Back in the day of egg turners and diapers
Published 6:42 pm Sunday, November 12, 2017
Before living on the corner of Telfair and Tenth streets, my parents and I lived in a small house just off Market, on Ninth Street. This house is still there today and was rented by my parents until their future home on Tenth was completed. I was a baby and my Dad was driving a Blue-Plate Mayonnaise truck for a living. This afforded Mom and Dad their only means of transportation.

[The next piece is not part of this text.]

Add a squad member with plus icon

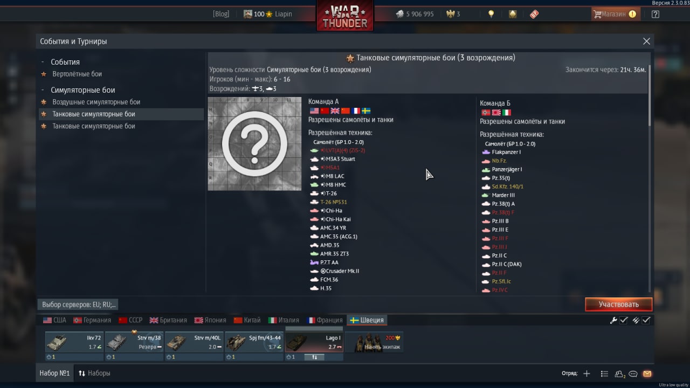point(587,373)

My Mom was raised on a farm in Old Ford and as a baby was taken care of like so many, by a nanny. Pie Jones attended to my Mom and being the youngest in her family, she never had to change a diaper. They did not have pampers like we have today, rather the big and thick cotton diapers that were held together by big safety pins on the sides. Lucky for my Mom and me, we lived behind Bo Lewis, whose Mom had just had his baby sister, Claire. This gave Bo plenty of experience in changing baby diapers and was called to assist my Mom in her first attempt. Bo Lewis changed my first diaper and was a good teacher in training my Mom for the future. We laugh today about that experience but Bo Lewis and Claire are dear friends of mine today. Thanks, Bo!

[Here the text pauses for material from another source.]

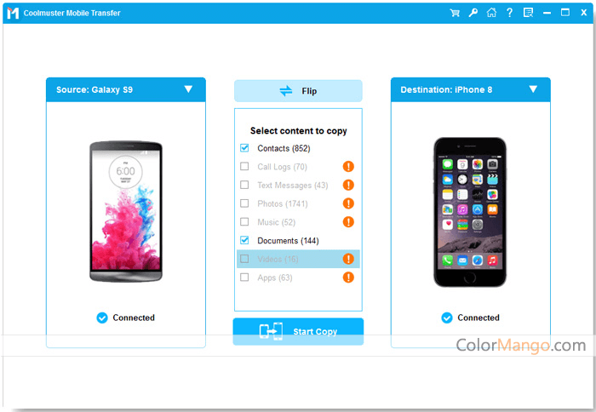Click the Coolmuster app logo in title bar
The image size is (596, 412).
(13, 13)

Another person who was important in my early years as a baby was Marshall Todd Singleton. He was called Mama Todd by me and still is today. After we moved off Ninth Street to Tenth, our home was right behind the Singleton family and Monkey (as I was called) was a part of their family.
Being all boy had its downfalls because at times I would need a spanking, and rather than use a switch, my Mom used an egg turner (spatula). The day that red-handled egg turner broke was a great day for me, but, oh no, Marshall Todd bought me a new one and gave it to me for Christmas. This spatula was blue with white rings around the handle, and Mom was back in business, thanks to Marshall Todd!
The Singletons would keep me when Mom and Dad went out, and I grew to love Miss Sally and Uncle Bonnie. They were like an adopted family to a little child, and many meals were eaten at their table. I can see Uncle Bonnie to this day in his white hat and Miss Sally in her apron. Uncle Bonnie would take me with him to the cotton gin and Miss Sally would always have us a big meal cooked when we returned.
Life was good and times were so simple. Never did Uncle Bonnie and Miss Sally ever lock their doors, and this was standard practice in the early ’50s. I cannot remember my parents ever locking their doors either. Everyone seemed to trust one another and neighbors helped each other. It would be so good if we could all do that today. These were the best of times!
Thank you for the compliments many of you have given me about this column, and I certainly hope you will enjoy this series as much as I do writing them. Until next week, Harold Jr.
Harold Robinson Jr. is a Washington native.